Chi sa fa e chi non sa insegna. Si potrebbe liquidare così la polemica sollevata a Como dal Movimento Cinque Stelle, che ha criticato i frequenti interventi dei volontari dell’associazione Como Pulita e di altri sodalizi per porre rimedio a situazioni di degrado in città che sarebbero di competenza di palazzo Cernezzi.

Si potrebbe liquidare anche se in astratto, i rappresentanti locali del movimento di Beppe Grillo e Roberto Casaleggio non avrebbero tutti i torti. Mantenere il territorio di sua competenza in condizioni decenti è compito di un’amministrazione comunale, non c’è dubbio. Ma questo vale, appunto, in astratto. Nel concreto e rimanendo con i piedi per terra, bisogna ammettere che, senza la buona volontà delle tante persone che ogni fine settimana si possono vedere mentre tinteggiano, ripuliscono e aggiustano in alcuni punti della città, questi problemi rimarrebbero irrisolti.

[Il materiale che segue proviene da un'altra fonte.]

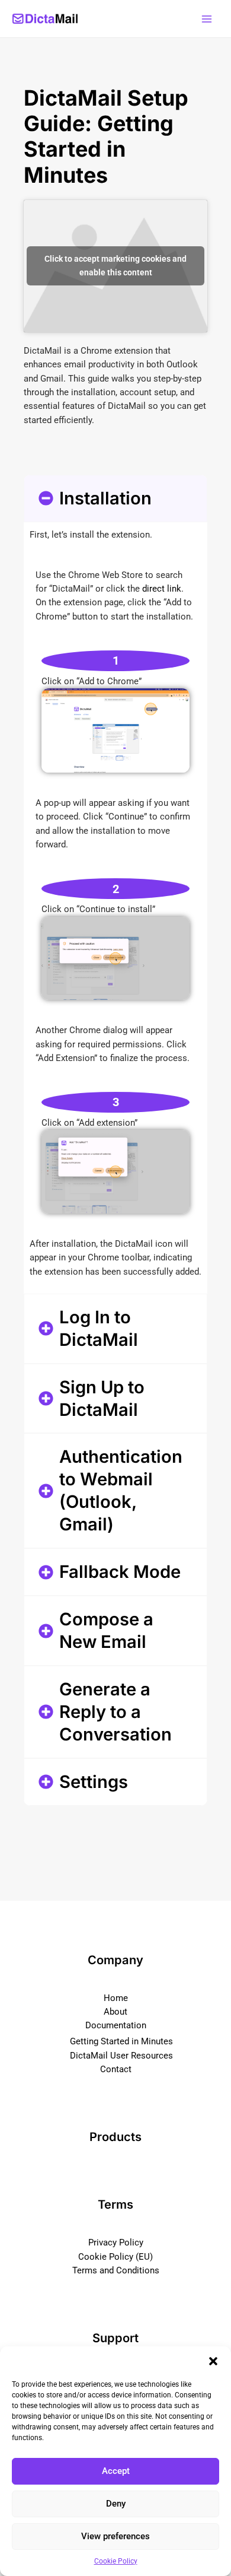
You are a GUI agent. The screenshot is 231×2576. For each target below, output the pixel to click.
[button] (213, 2361)
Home (116, 1998)
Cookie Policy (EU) (115, 2256)
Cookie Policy (115, 2561)
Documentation (115, 2025)
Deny (116, 2503)
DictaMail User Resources (121, 2055)
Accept (116, 2471)
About (115, 2011)
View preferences (115, 2536)
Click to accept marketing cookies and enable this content (115, 265)
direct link (161, 588)
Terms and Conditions (115, 2270)
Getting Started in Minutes (121, 2041)
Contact (115, 2069)
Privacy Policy (115, 2242)
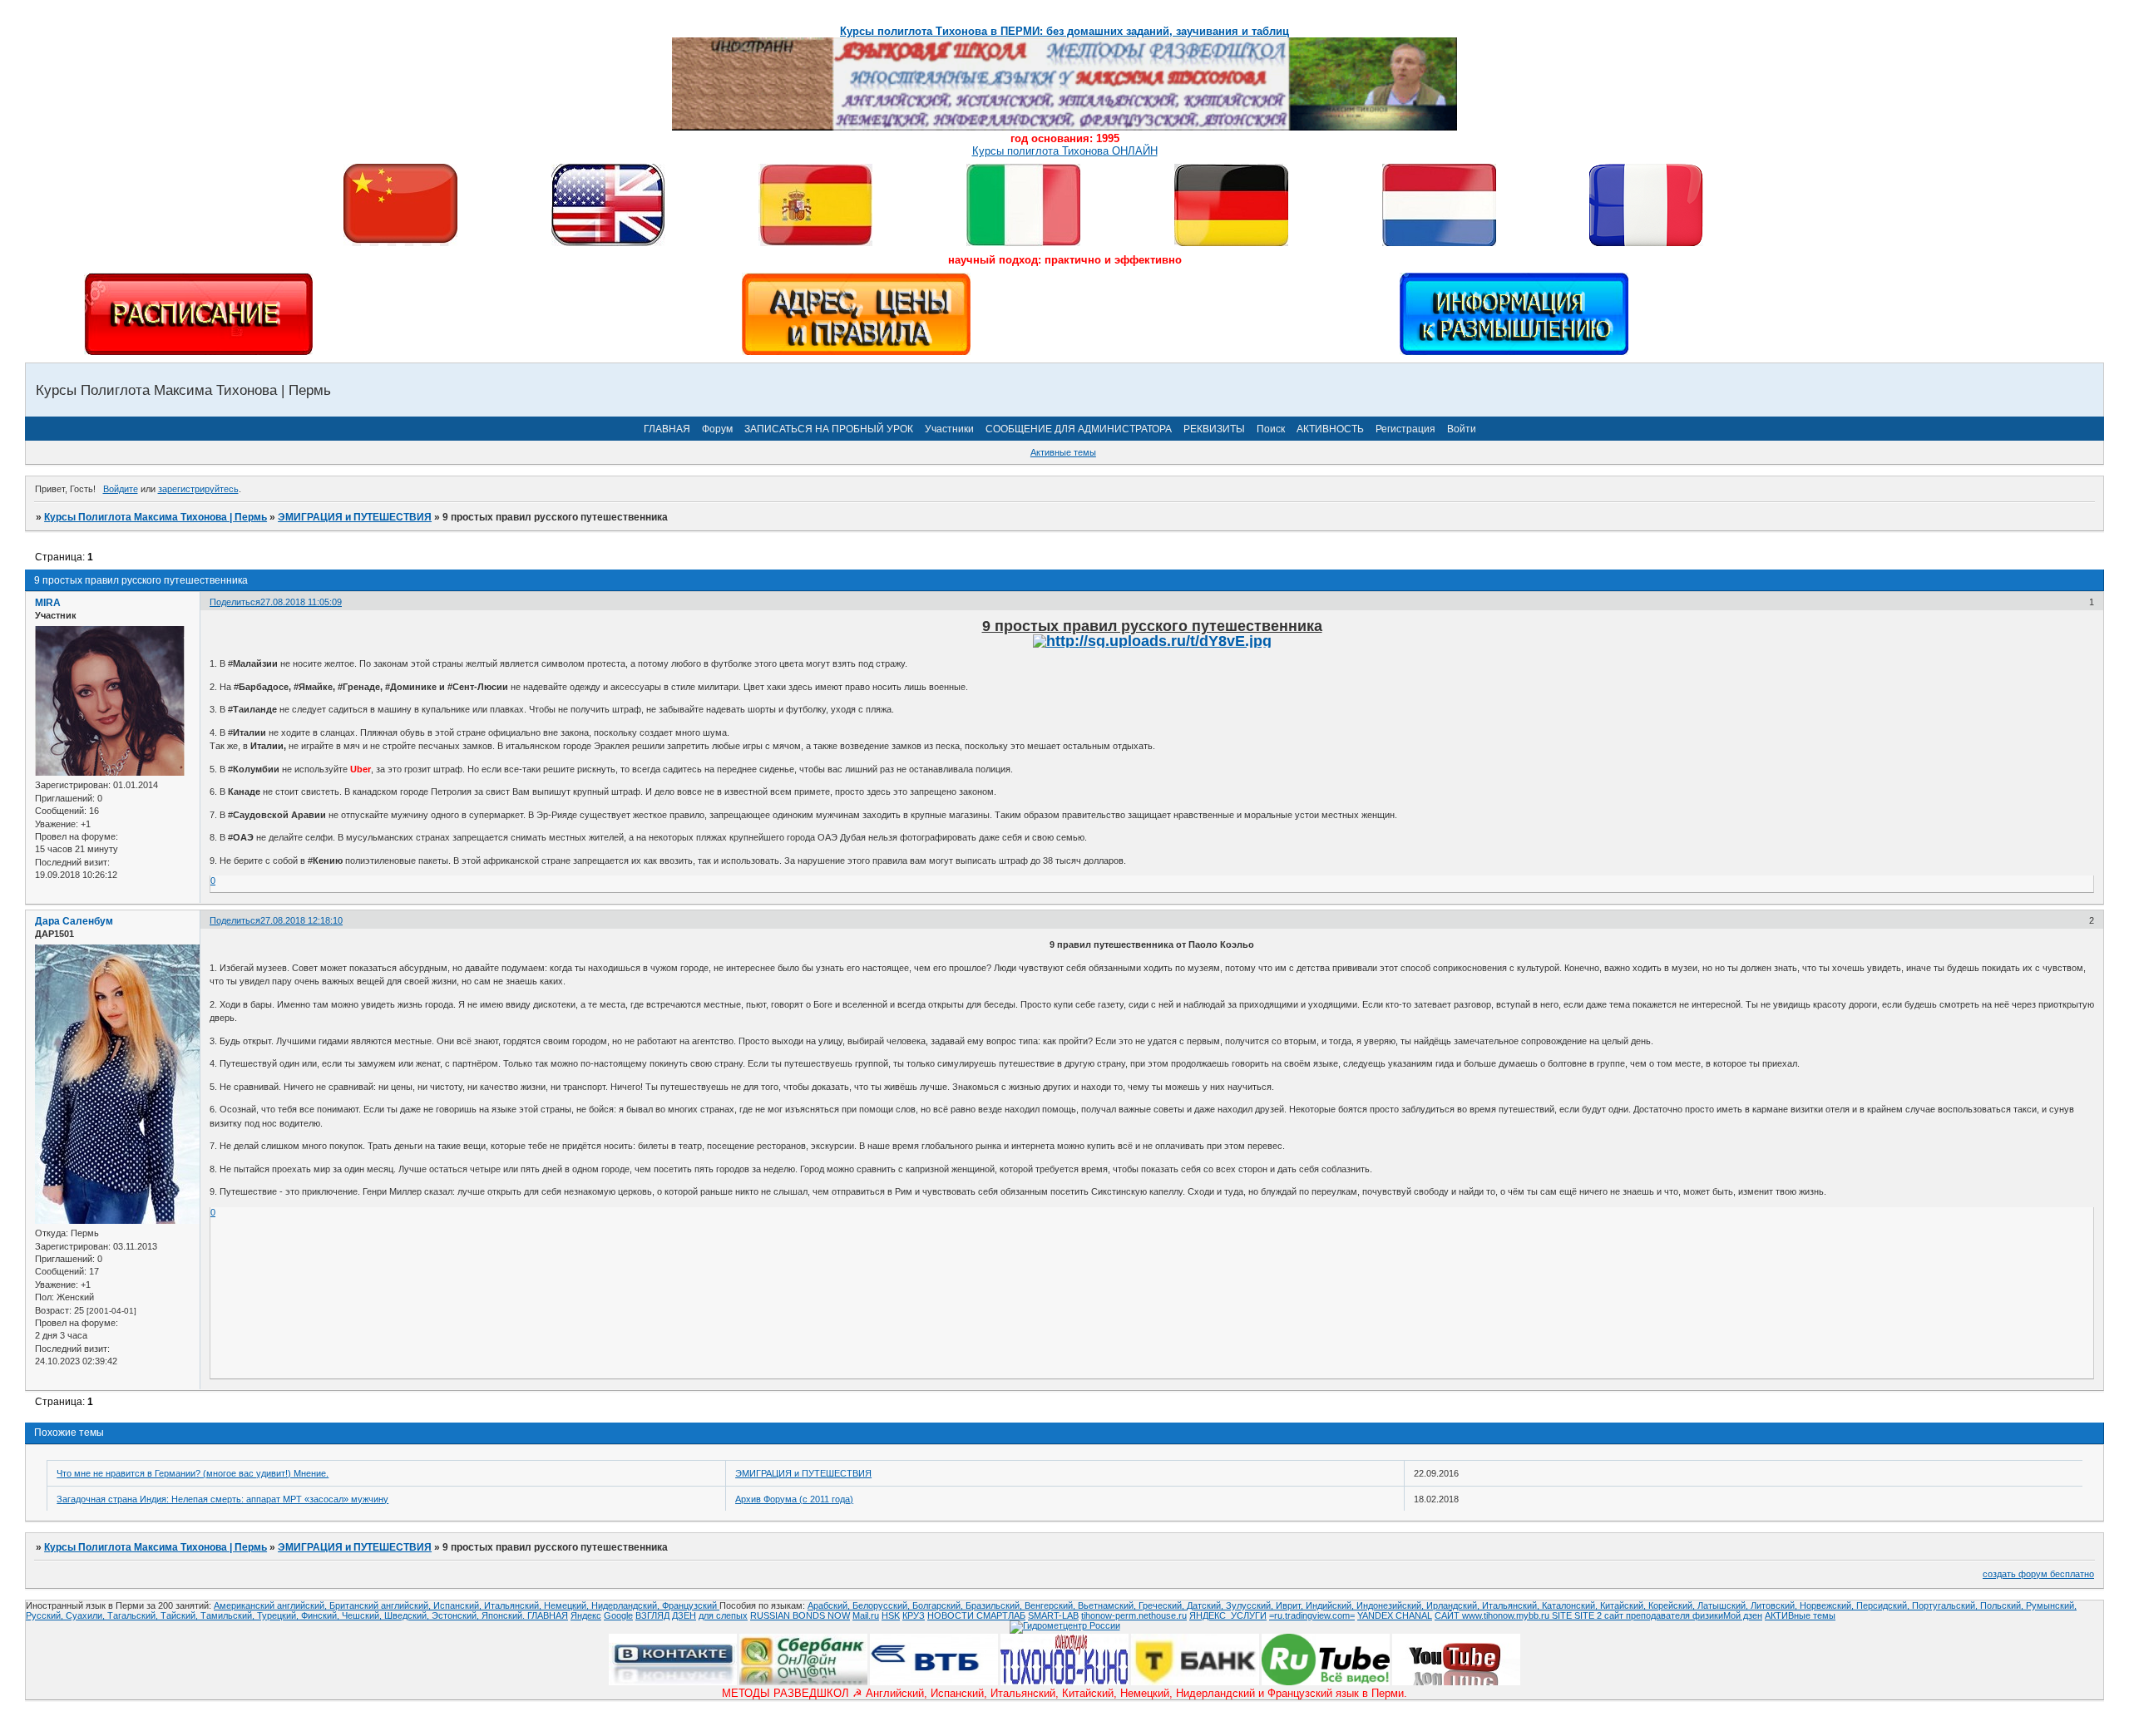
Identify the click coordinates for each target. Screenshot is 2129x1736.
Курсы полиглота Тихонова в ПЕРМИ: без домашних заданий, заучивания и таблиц (1064, 31)
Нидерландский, (626, 1605)
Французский (690, 1605)
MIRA (48, 603)
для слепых (723, 1615)
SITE (1563, 1615)
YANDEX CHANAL (1394, 1615)
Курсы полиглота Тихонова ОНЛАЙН (1065, 151)
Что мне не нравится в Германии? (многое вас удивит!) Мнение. (192, 1473)
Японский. (504, 1615)
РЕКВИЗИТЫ (1214, 429)
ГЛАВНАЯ (667, 429)
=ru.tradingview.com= (1312, 1615)
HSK (891, 1615)
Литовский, (1775, 1605)
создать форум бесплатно (2038, 1574)
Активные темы (1063, 452)
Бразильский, (995, 1605)
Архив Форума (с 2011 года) (794, 1499)
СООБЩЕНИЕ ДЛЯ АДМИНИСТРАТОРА (1078, 429)
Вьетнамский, (1108, 1605)
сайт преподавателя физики (1662, 1615)
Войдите (120, 489)
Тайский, (180, 1615)
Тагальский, (134, 1615)
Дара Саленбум (74, 921)
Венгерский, (1051, 1605)
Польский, (2003, 1605)
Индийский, (1331, 1605)
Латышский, (1724, 1605)
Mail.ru (865, 1615)
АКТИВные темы (1800, 1615)
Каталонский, (1571, 1605)
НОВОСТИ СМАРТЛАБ (976, 1615)
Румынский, (2051, 1605)
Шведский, (408, 1615)
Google (618, 1615)
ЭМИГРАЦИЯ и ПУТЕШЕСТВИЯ (355, 517)
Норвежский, (1828, 1605)
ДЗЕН (684, 1615)
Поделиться (235, 602)
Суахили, (86, 1615)
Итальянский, (514, 1605)
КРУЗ (913, 1615)
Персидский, (1884, 1605)
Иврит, (1291, 1605)
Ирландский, (1454, 1605)
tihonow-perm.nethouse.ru (1134, 1615)
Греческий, (1163, 1605)
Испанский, (458, 1605)
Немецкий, (567, 1605)
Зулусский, (1251, 1605)
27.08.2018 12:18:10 (301, 920)
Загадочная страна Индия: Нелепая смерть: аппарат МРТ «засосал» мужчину (222, 1499)
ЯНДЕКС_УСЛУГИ (1228, 1615)
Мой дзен (1742, 1615)
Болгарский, (939, 1605)
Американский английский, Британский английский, (323, 1605)
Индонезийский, (1391, 1605)
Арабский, (830, 1605)
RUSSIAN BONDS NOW (800, 1615)
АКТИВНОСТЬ (1330, 429)
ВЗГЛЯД (652, 1615)
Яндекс (586, 1615)
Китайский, (1624, 1605)
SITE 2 (1588, 1615)
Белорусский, (882, 1605)
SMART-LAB (1053, 1615)
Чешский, (363, 1615)
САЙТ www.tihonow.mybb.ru (1493, 1615)
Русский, (46, 1615)
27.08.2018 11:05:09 (301, 602)
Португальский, (1946, 1605)
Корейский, (1672, 1605)
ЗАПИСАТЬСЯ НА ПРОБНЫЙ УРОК (828, 429)
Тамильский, (228, 1615)
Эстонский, (457, 1615)
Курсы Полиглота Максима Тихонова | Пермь (155, 517)
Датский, (1206, 1605)
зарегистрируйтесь (198, 489)
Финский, (321, 1615)
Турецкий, (279, 1615)
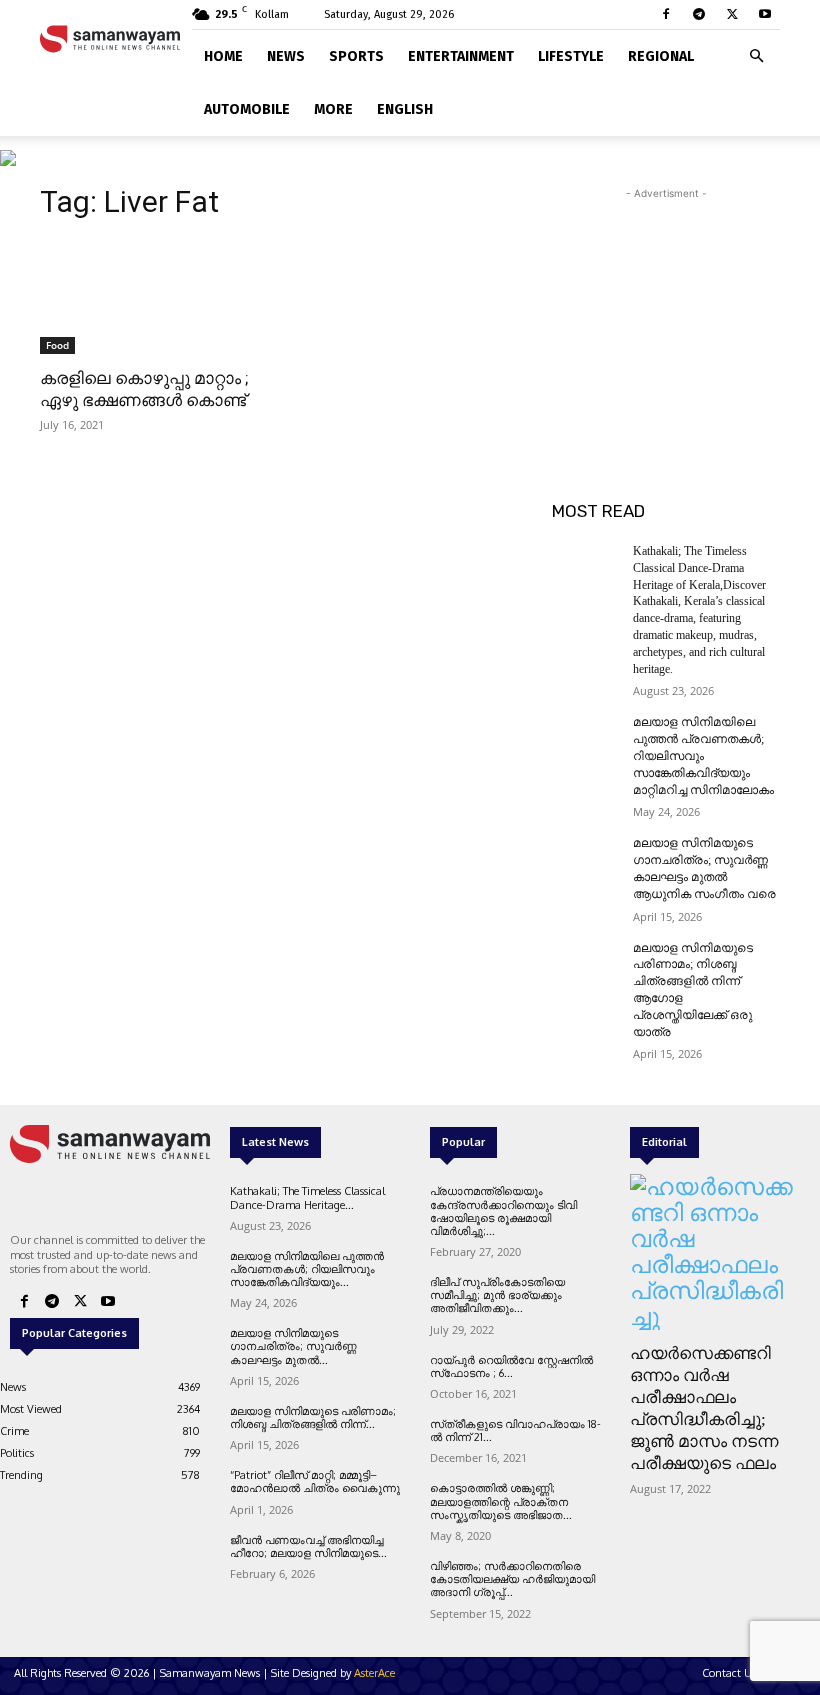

Perché il Comune ha il bilancio che si ritrova. E non del tutto per colpa sua. Anzi. Si sa, e lo si vedrà ancora di più con il preventivo che palazzo Cernezzi si accinge ad esaminare, che il flusso dei trasferimenti di denaro ha smesso da tempo di viaggiare da Roma in periferia. Si è invertito e il livello centrale sta diventando sempre più ingordo nei confronti di quelli periferici, con una politica relativa alla finanza locale che dal patto di stabilità in giù sarebbe ora di rigettare in toto.

Ecco perché l’amministrazione comunale deve porsi delle priorità che non possono che essere quelle legate al funzionamento della macchina municipale e dei servizi da offrire al cittadino. Certo, il fatto che la denuncia pentastellata arrivi, non a caso, dopo l’annuncio dei premi distribuiti ai dirigenti, lascia pensare.

Ma che qui, siamo nel campo dell’astratto. Il Comune non si sarebbe mai fatto carico ai alcuni interventi meritori che sono stati realizzati dai volontari: da quello sui muri lordati dai writers, alla sistemazione della degradata ringhiera del Cosia alla ritenteggiatura della facciata del liceo Volta, alla pulizia dei giardini davanti alla stazione San Giovanni e così via.

Un cittadino qui può farsi il giudizio politico che vuole sulla pubblica amministrazione e magari comportarsi di conseguenza quando sarà chiamato alle urne per scegliere di nuovo il sindaco e il consiglio comunale.

Ma con questo i volontari non c’entrano. Prendersela con loro perché porterebbero via lavoro a disoccupati che palazzo Cernezzi potrebbe ingaggiare per questi piccoli interventi è ingiusto. Primo perché non è certo questo lo spirito delle persone che sacrificano il loro weekend e si dedicherebbero volentieri ad altre attività se il Comune potesse e volesse provvedere alle “pulizie di fino” di Como.

E poi perché la concezione per cui è il pubblico che deve fare tutto ha accumulato tutta la polvere degli anni che sono trascorsi dal crollo dei sistemi più statalisti dei paesi del socialismo reale. Esiste un principio che si chiama sussidiarietà che consiste nella collaborazione tra pubblico e privato. Quando è stato applicato nel nome dell’interesse collettivo (non sempre è andata così) ha dimostrato di funzionare. Come è il caso dei volontari armati di scope, secchi e pennelli.

Un conto è la polemica politica, altro il rispetto di chi si mette a disposizione gratis per la comunità.